Austin Fragomen Jr. of Fragomen informs his outlook for modern-day business immigration with decades-long experience.
I recently had the chance to sit down with Austin Fragomen Jr., partner and executive committee chairman at Fragomen, for a One Take conversation about the developments in business immigration policy driving corporate relocation and migration today. Reflecting on an incredible, decades-long career at the forefront of modern-day business immigration law, Fragomen provided an in-depth analysis of the policy decisions that have shaped our current migration landscape, as well as his insights into future corporate immigration practices.
We began by discussing the initial development of business immigration as a distinct field of immigration policy. Drawing from his own experience as staff counsel for the House Judiciary Committee in 1968—the place where immigration laws are made—Fragomen highlighted the impact of the landmark 1965 Immigration Act and the many contributions immigrants have made since it was enacted.
“Of course, on the contribution level, I think the facts speak for themselves with all the Nobel laureates, scientists, and accolades received by immigrants,” Fragomen said. “So, I think we’re all aware of that.”
Our conversation then turned to the challenges affecting the U.S. immigration system today, from extensive backlogs to strict caps on H-1B visas, Fragomen outlined how comprehensive immigration reform has largely been stymied by partisan politics over the last decade.
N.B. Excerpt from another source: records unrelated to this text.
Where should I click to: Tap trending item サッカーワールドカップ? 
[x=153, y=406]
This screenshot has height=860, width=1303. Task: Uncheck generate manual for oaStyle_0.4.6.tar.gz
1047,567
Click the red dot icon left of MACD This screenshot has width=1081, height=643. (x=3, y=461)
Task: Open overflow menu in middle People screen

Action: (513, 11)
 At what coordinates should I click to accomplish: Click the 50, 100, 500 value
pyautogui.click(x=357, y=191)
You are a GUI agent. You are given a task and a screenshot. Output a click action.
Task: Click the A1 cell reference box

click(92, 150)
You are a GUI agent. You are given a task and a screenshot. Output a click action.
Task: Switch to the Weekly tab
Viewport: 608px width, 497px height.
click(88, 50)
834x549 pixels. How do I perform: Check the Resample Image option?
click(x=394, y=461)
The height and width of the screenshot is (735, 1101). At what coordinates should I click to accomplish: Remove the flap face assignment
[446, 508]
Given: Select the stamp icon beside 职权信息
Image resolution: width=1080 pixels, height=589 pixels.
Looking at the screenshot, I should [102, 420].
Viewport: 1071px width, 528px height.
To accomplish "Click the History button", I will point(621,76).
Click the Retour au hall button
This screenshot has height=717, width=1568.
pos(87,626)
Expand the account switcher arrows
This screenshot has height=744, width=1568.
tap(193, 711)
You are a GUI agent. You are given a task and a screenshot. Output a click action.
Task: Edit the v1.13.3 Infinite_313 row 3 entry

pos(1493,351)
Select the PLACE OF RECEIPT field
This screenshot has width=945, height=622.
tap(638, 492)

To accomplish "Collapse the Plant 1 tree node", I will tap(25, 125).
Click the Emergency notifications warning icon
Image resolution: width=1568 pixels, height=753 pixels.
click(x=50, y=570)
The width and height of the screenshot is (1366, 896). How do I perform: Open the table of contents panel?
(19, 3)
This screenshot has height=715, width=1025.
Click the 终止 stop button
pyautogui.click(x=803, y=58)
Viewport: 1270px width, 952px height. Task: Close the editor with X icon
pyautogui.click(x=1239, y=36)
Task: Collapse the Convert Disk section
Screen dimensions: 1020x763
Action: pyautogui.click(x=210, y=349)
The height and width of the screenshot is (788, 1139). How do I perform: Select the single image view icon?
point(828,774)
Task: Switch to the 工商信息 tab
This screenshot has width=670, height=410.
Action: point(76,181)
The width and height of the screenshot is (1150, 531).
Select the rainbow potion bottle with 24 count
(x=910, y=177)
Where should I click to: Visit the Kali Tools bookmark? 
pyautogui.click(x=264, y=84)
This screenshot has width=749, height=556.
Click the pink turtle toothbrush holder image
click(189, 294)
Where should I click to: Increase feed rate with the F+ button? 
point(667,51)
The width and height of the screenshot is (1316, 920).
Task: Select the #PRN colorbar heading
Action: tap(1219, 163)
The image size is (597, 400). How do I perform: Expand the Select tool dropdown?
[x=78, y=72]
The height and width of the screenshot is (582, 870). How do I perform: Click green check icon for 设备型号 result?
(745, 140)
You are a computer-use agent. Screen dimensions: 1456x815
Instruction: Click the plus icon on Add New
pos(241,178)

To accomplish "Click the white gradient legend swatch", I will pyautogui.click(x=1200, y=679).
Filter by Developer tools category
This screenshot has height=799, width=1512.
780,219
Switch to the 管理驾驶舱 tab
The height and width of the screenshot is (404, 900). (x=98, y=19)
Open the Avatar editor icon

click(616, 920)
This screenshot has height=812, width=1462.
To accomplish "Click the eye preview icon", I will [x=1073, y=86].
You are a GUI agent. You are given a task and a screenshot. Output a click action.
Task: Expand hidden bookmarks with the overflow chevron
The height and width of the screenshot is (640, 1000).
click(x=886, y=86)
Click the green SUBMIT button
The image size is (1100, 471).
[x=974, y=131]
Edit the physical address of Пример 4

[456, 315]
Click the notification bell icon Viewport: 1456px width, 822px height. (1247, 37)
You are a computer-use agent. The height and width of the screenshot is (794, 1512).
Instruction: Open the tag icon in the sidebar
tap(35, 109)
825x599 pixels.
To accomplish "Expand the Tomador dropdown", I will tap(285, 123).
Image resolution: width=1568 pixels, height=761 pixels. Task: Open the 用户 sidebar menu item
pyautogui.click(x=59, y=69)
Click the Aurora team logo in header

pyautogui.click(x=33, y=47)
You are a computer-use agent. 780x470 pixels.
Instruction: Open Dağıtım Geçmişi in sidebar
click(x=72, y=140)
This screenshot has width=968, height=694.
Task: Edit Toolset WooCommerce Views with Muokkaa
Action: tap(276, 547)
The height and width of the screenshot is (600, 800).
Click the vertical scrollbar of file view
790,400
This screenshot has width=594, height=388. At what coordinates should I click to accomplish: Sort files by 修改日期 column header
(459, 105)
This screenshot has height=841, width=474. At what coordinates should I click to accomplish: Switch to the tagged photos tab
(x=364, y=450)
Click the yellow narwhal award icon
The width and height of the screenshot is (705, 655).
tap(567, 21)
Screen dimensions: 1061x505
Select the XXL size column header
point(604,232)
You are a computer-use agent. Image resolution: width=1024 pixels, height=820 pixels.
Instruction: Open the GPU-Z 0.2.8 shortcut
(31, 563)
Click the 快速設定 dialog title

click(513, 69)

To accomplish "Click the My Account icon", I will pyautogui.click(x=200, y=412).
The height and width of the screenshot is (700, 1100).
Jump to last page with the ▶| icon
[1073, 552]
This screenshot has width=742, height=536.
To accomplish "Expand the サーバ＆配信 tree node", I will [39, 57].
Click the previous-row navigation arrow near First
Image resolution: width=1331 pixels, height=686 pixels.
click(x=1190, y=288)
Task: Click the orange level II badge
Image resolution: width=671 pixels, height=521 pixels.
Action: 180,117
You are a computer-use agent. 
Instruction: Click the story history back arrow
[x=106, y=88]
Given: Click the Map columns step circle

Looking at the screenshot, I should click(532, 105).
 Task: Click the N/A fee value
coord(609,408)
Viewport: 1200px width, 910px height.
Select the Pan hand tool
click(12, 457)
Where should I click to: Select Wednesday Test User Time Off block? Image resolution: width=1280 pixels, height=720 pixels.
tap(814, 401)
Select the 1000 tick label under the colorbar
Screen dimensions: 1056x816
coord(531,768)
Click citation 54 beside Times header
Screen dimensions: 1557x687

With immigration policy among the most controversial issues facing modern American politics, he emphasized the need for corporations and service providers within the talent mobility industry to advocate for necessary policy changes.
“I think the voice of business is really key, and I think we’ve lost a little bit through the corporate community not being unified enough and speaking with one voice,” Fragomen said. “I think that the big issue right now where we could really make progress is on the per country limitations, which cause these massive backlogs for applicants for permanent residence, particularly from India and China as well.
“And I think that’s an issue that corporate America should really make a big effort to get resolved,” he continued. “I think, once again, that that’s an issue where there’s a consensus by both parties that this should really happen.”
Fragomen also took a moment to highlight the progress countries across the globe have made in modernizing their immigration systems as a result of the pandemic, describing how a number of governments digitalized and updated their immigration processes before projecting that this trend of technological advancement may even streamline adjudications. He went on to discuss a few of the positive developments in immigration policies as countries become more attuned to the global competition for talent, specifically citing initiatives in Canada, the United Kingdom, the United Arab Emirates, and Singapore as successful examples.
“At the end of the day, what we see here is, we see countries coming up with systems to attract top talent, without requiring employer sponsorship, to build a pool of highly talented persons who are employable, and then basically allowing them to stay in the country,” Fragomen said. “And I think we [in the United States] have a lot to learn from this.”
In addition to these developments, Fragomen anticipates that, despite the challenges posed by remote work to immigration systems built on employer sponsorships, practices such as remote work and nomad visas are here to stay, and governments are slowly responding to these changes.
“I think you’re going to see countries working together in partnerships … where companies and those countries will enter into contracts to educate and train persons for emigration to a new host country that might fund that education,” he said. “So, I think we’re going to see that kind of partnership, and we’re going to see overall migration numbers much higher.”
It is this wealth of experience and expert familiarity with critical issues that Fragomen brings to the advice it gives clients on business immigration and corporate relocation policy. And as the mobility industry continues to advocate for commonsense reforms to our nation’s immigration policy, I know that Fragomen’s insights will prove invaluable.